Trimethylamine N-oxygenation in cynomolgus macaques genotyped for flavin-containing monooxygenase 3 (FMO3)

Abstract

Polymorphic human and cynomolgus macaque flavin-containing monooxygenases (FMO) 3 are important oxygenation enzymes for nitrogen-containing drugs. Inter-animal variability of FMO3-dependent drug oxygenations in vivo is suspected in cynomolgus macaques because such variability is evident in humans. Therefore, this follow-up study was performed to investigate the pharmacokinetics of orally administered deuterium-labeled trimethylamine in three cynomolgus macaques genotyped for FMO3. Trimethylamine-d9 was rapidly absorbed and attained plasma concentrations greater than the background levels of non-labeled trimethylamine.
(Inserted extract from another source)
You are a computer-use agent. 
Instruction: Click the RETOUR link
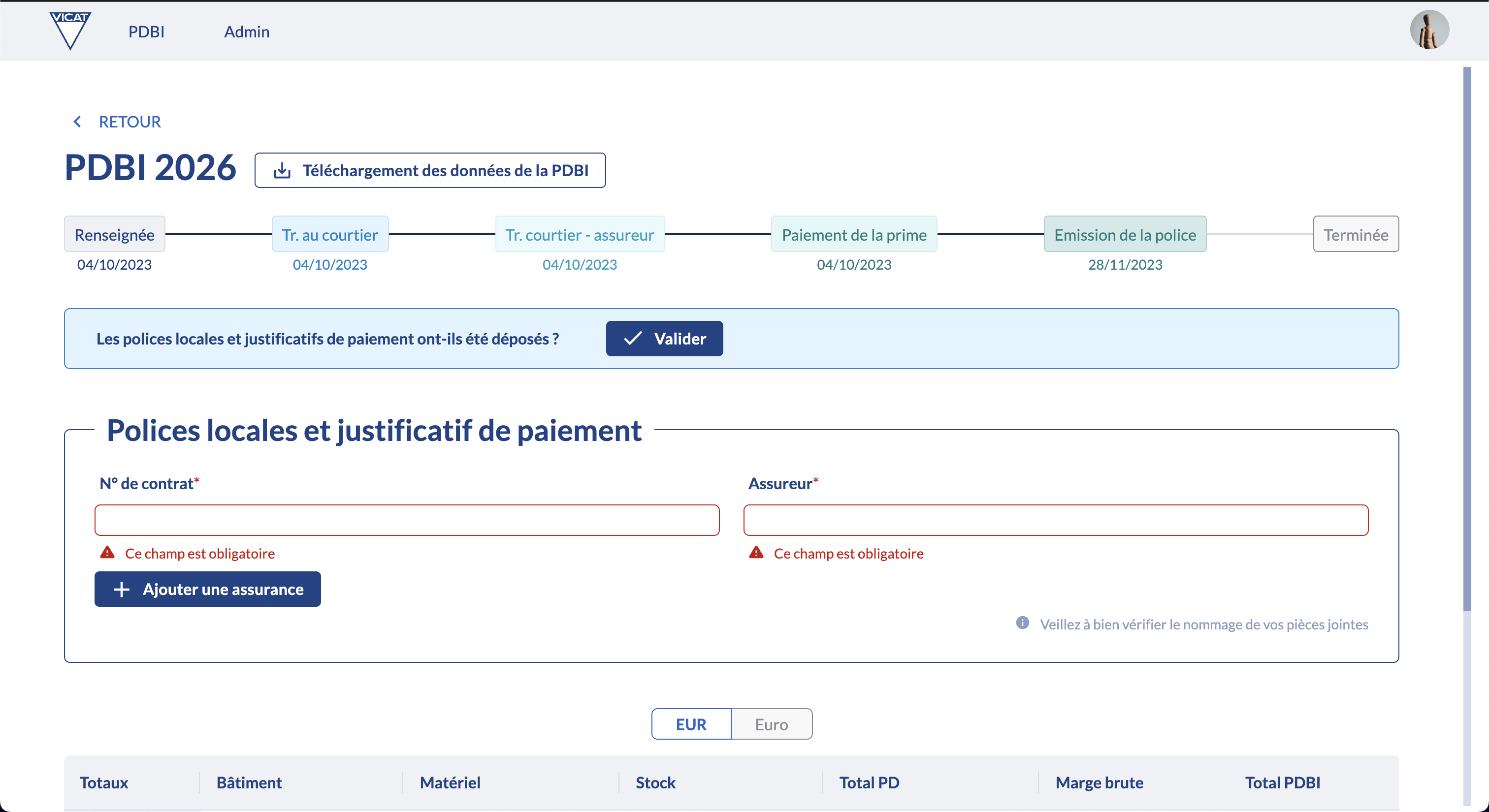click(129, 122)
Trimethylamine-d9 was then converted to trimethylamine-d9N-oxide. The half-lives, maximum plasma concentrations, and areas under the curve for trimethylamine-d9 and its N-oxygenated metabolite and the total clearance for orally administered trimethylamine-d9 were not different among the heterozygote for Q506K FMO3, the heterozygote for V325I FMO3, and the heterozygote for both S99N and F510S FMO3. Trimethylamine N-oxygenation activities mediated by liver microsomes prepared from the same three animals were not substantially different. However, recombinant proteins of the corresponding cynomolgus FMO3 variants showed apparent reduced trimethylamine N-oxygenation activities compared with the wild-type proteins. This study suggests only limited polymorphic effects on the in vivo catalytic function of cynomolgus FMO3. These findings yield important insights in terms of both quantitative and qualitative variations of polymorphic FMO3 in cynomolgus liver.